The development of society has led to a dramatic change in urban areas. As of 2025, at least 56% of the world's population lives in cities, and it is projected to reach 70% by 2050. Despite occupying only 3% of the Earth's surface, urban areas account for 60% to 80% of global ''energy consumption''. This intensifies the need for accurate and reliable energy demand models to support carbon reduction and energy transition goals.

Urban Building Energy Modelling (UBEM) provides a structured framework for simulating building energy performance at multiple spatial scales. However, UBEM depends heavily on detailed and high-quality data, which is often fragmented or unavailable as open data. Semantic 3D city models (s3DCMs) are one promising data source. These models offer standardised geometric and semantic representations of urban elements in a three-dimensional environment. This thesis investigates the use of s3DCMs and open data to enhance urban energy applications, focusing on the Netherlands as a case study.
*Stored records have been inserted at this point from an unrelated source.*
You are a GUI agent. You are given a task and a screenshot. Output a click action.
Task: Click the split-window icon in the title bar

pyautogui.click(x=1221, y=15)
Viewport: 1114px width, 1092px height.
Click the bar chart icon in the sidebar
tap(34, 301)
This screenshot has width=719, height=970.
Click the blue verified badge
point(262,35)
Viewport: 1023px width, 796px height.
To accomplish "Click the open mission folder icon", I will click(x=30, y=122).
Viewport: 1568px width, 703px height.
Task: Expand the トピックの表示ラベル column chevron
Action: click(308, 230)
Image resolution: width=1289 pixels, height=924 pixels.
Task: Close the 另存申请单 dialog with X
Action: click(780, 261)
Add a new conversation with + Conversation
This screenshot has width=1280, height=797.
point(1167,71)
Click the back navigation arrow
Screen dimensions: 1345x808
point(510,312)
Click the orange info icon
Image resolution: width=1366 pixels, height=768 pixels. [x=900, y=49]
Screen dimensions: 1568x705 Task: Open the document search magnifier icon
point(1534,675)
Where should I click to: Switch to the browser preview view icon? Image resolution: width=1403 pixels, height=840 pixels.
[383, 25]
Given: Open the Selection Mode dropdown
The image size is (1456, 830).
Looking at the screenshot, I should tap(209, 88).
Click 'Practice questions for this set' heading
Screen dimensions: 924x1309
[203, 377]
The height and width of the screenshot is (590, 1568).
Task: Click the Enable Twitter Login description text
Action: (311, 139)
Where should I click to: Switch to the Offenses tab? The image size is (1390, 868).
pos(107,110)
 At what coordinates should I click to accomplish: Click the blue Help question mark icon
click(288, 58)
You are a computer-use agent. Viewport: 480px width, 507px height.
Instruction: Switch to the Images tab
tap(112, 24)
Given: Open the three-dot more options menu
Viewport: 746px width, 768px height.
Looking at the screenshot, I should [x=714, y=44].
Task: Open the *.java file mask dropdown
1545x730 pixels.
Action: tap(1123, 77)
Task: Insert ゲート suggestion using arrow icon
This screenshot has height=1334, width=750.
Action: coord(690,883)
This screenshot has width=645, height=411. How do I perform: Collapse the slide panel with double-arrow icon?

The first part of the thesis addresses the models and data requirements of UBEM, with an emphasis on the Dutch official method for calculating energy performance. It evaluates CityGML as a data model for energy-related applications and analyses the availability and suitability of open datasets in the Netherlands for UBEM use.

The second part focuses on the implementation of the corresponding datasets and simulation solutions to compute the energy performance of buildings. It describes the input data sources, their entities, and the relevant attributes, as well as the enrichment of the s3DCM by linking multiple datasets. A CityGML-based testbed for energy-related applications was published as part of this work, representing the municipality of Rijssen-Holten with Buildings, trees and a digital terrain model (DTM). The enriched s3DCM has been used to perform solar analysis.

Subsequently, the thesis outlines the design and implementation of a building energy simulation (BES) solution for computing the net heat demand of buildings. Due to data limitations at country level, the focus remains on net heat demand rather than full primary energy demand. Required parameters for primary energy calculation were unavailable without introducing additional assumptions.

The simulation results cover two case studies: the municipality of Rijssen-Holten and the national building stock of the Netherlands. Outputs are classified by building type and construction period and compared against available Energy Performance Certificate (EPC) data. Although the comparison must be interpreted with caution, it offers a contextual benchmark for the results.

This thesis highlights the value of open data and the procedures required to enhance existing s3DCM for energy-related use. It also proposes additional research directions, including the integration of solar energy simulation results with the created BES to implement hybrid approaches that better reflect the current characteristics of the Dutch building stock.